Para sus primeros libros, llamados Los viajes extraordinarios, la geografía, la exploración y la ciencia son lo pertinente. En los últimos, su ánimo hacia la ciencia decae, pues ya es un elemento sujeto a inversionistas y políticas de dominio desmesurado del otro y de lo otro. Como en La bella del bosque durmiente, el libro de Pierre Loti, ya ve como se tumban bosques para construir hoteles.

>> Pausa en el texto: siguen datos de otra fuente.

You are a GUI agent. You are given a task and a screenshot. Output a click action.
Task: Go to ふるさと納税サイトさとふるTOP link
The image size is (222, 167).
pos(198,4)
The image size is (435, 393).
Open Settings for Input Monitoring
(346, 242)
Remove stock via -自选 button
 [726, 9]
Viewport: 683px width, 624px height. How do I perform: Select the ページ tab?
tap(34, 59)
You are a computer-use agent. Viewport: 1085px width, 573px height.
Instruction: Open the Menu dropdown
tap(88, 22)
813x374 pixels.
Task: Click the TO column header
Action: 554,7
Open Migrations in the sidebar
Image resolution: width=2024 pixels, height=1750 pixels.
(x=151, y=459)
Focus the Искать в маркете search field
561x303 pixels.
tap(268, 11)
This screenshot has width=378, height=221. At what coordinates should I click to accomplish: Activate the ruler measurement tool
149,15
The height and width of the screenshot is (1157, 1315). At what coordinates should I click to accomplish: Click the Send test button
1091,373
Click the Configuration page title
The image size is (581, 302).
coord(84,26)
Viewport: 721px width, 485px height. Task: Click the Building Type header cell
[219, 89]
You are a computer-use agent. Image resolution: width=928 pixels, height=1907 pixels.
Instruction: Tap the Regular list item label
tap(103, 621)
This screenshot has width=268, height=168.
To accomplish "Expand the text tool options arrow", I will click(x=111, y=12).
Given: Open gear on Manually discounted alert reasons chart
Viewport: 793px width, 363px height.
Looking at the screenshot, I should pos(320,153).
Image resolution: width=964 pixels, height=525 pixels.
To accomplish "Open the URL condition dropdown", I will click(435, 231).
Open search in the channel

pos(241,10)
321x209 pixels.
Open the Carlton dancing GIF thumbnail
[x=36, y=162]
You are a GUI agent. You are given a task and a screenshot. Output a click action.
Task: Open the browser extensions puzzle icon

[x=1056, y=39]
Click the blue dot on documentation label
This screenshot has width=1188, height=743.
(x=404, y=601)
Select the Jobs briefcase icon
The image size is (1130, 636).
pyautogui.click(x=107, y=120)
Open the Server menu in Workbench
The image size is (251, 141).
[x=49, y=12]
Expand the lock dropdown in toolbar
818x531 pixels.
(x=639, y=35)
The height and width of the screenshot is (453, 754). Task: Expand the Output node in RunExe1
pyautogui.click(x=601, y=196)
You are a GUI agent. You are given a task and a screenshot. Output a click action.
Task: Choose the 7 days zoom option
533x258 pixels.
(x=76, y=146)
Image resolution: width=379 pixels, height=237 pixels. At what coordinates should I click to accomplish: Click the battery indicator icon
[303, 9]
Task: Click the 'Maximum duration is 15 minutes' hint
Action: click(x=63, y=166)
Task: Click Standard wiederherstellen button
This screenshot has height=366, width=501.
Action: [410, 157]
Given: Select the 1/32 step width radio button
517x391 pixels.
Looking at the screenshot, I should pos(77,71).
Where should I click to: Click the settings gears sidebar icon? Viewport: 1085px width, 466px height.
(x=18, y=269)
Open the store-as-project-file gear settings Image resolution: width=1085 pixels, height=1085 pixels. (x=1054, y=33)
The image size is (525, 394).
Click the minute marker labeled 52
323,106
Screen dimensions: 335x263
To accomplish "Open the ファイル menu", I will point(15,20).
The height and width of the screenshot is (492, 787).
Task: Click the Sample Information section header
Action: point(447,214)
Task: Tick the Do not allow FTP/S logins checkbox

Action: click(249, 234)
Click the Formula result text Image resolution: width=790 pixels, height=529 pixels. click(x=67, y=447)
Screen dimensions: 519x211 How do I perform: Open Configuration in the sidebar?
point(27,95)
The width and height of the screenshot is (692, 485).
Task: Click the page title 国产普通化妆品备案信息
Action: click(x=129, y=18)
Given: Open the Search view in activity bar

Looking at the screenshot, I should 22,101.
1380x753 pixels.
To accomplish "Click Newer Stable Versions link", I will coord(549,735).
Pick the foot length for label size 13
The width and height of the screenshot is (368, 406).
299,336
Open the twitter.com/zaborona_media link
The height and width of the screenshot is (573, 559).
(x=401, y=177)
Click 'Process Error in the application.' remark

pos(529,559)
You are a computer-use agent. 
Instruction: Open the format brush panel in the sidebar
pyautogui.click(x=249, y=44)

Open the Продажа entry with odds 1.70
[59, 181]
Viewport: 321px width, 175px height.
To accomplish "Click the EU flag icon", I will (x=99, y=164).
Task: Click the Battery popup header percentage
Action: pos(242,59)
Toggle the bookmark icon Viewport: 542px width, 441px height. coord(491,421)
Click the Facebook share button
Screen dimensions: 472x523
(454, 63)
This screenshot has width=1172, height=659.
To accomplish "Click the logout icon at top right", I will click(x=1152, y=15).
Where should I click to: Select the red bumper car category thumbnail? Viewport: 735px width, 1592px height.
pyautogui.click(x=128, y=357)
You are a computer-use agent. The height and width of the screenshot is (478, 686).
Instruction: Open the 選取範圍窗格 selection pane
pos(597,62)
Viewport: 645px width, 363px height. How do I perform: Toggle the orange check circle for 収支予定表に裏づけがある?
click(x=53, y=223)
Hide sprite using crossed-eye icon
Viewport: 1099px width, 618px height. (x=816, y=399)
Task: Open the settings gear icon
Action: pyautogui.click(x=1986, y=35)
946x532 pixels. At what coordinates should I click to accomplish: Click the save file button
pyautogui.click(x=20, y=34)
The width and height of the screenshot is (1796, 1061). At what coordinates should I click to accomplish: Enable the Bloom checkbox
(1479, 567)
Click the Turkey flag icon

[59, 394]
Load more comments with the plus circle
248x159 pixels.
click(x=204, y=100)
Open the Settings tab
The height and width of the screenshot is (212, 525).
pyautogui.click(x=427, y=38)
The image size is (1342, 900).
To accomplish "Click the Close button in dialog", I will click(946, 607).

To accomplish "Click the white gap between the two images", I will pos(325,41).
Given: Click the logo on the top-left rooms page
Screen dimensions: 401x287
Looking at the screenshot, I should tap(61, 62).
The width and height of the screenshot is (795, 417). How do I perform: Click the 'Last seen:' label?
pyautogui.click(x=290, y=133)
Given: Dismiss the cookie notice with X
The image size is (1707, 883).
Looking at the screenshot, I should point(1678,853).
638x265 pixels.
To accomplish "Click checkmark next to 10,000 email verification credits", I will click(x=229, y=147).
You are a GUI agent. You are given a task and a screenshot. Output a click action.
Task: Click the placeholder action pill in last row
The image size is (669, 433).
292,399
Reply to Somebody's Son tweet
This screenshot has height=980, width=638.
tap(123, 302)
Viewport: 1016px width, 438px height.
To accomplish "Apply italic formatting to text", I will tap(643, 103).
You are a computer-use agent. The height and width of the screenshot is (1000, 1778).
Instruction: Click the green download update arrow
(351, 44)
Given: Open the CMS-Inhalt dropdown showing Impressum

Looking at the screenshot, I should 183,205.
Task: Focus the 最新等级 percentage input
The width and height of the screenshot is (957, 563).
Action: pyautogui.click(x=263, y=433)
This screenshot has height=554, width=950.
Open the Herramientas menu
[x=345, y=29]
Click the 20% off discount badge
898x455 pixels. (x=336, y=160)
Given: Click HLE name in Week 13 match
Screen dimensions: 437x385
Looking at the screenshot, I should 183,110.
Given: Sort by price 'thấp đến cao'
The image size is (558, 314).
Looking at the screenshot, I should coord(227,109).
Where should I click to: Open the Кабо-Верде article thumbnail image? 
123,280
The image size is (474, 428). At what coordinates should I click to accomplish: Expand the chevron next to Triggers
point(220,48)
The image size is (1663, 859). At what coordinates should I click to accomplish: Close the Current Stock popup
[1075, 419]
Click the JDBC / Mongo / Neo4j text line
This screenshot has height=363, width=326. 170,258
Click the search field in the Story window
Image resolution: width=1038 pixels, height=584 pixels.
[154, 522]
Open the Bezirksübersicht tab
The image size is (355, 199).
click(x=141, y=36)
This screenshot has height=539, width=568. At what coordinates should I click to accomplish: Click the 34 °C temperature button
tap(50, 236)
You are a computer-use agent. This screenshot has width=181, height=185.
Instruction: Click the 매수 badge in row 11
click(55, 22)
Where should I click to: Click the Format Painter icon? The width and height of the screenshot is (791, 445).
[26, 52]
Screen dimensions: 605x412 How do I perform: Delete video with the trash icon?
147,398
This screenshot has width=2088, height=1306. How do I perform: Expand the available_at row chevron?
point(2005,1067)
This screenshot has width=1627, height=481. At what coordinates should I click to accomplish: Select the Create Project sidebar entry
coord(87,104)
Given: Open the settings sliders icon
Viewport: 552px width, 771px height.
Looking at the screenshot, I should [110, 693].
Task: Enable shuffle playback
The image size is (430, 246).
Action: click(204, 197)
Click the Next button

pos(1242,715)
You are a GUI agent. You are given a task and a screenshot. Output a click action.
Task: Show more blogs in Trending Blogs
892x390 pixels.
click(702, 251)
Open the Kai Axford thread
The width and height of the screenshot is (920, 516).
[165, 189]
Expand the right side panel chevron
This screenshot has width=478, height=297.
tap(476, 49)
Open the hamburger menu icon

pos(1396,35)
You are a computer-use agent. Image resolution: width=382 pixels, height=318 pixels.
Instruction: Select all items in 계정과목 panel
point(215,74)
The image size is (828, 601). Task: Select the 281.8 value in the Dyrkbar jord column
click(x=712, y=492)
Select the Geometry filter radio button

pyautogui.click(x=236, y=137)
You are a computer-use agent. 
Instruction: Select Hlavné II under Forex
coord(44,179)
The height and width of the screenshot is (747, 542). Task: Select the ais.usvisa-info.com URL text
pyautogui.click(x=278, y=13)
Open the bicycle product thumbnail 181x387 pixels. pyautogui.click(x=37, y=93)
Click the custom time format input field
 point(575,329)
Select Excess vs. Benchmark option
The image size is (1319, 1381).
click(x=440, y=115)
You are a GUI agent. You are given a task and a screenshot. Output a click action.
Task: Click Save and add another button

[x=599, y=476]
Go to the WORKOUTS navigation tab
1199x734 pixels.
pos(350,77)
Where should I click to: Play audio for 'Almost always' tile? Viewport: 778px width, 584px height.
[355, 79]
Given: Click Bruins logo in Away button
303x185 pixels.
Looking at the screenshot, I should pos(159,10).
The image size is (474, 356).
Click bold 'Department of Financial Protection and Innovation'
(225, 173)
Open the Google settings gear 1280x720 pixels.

Y vislumbra cómo el yankee y el junker prusiano, depredadores técnicos, están reemplazando al burgués satisfecho, lector de periódicos, asistente al club y propiciador de aventuras y saberes con sentido.

Por qué leer a Verne

Las películas que se han producido sobre los libros de Julio Verne no han hecho más que distorsionarlos y convertirlos en meros episodios de aventureros delirantes y caricaturas de los personajes que representan (como Jackie Chan, en La vuelta al mundo en ochenta días). No son buenos estos filmes para entender al novelista. Por esta razón hay que leerlo, pero no para quedarse con el episodio sino para aprender a pensar y saber por qué se dan las cosas, en qué momento se actúa y en qué consisten la paciencia y la observación detallada, el ensayo error y las falsaciones (supongo que Karl Popper leía a Verne), la disciplina y la puesta en marcha de una hipótesis, lo sabido y lo por aprender, que no nacen de improviso (por inspiración) sino previendo una posibilidad más y mejor en lo que ya entendemos. Estos puntos son los inicios de todas las ciencias y los inventos.

A Julio Verne hay que leerlo con mapas y enciclopedias, trazando las rutas por donde van sus viajeros y buscando la definición de los aparatos que usan, que fueron el origen de lo que hoy existe. Y si bien hay algunos errores técnicos, propios de su tiempo, las ideas son correctas. Y hay que leerlo lento, discutiendo y aprendiendo, sabiendo significar y definir los materiales, y atentos a cómo ser eficientes y efectivos en los peores momentos (La isla misteriosa es un ejemplo de todo lo que puede hacerse con un fósforo cuando estamos perdidos), cuando solo la inteligencia y recursividad nos salvan. La autosuficiencia y lo inesperado fueron la gran inquietud de Julio Verne, que fue un gran lector de Robinson Crusoe (Daniel Defoe) y Arthur Gordon Pym (Edgar Allan Poe), demostrando que el otro no s+olo es necesario, sino que nos impide volvernos animales.

Que a Verne lo hayan catalogado como un escritor de ficciones para muchachos, más parece una teoría de la conspiración. ¿Se interesó alguien en que los jóvenes no encontraran sus posibilidades mentales y habilidades para así poder dominarlos, y por esto convirtieron a este autor en un mero creador de mitos, en un mentiroso? Es posible. Una juventud inquieta, bien formada, imaginativa, no le sirve al sistema. “A la larga la libertad y el hombre acaban por hacerse molestos”, escribió Romain Gary en Las raíces del cielo, esa novela donde para acabar con todo basta con apenas matar un elefante y tomarse una foto frente a ese ser de gran memoria vencido por un disparo.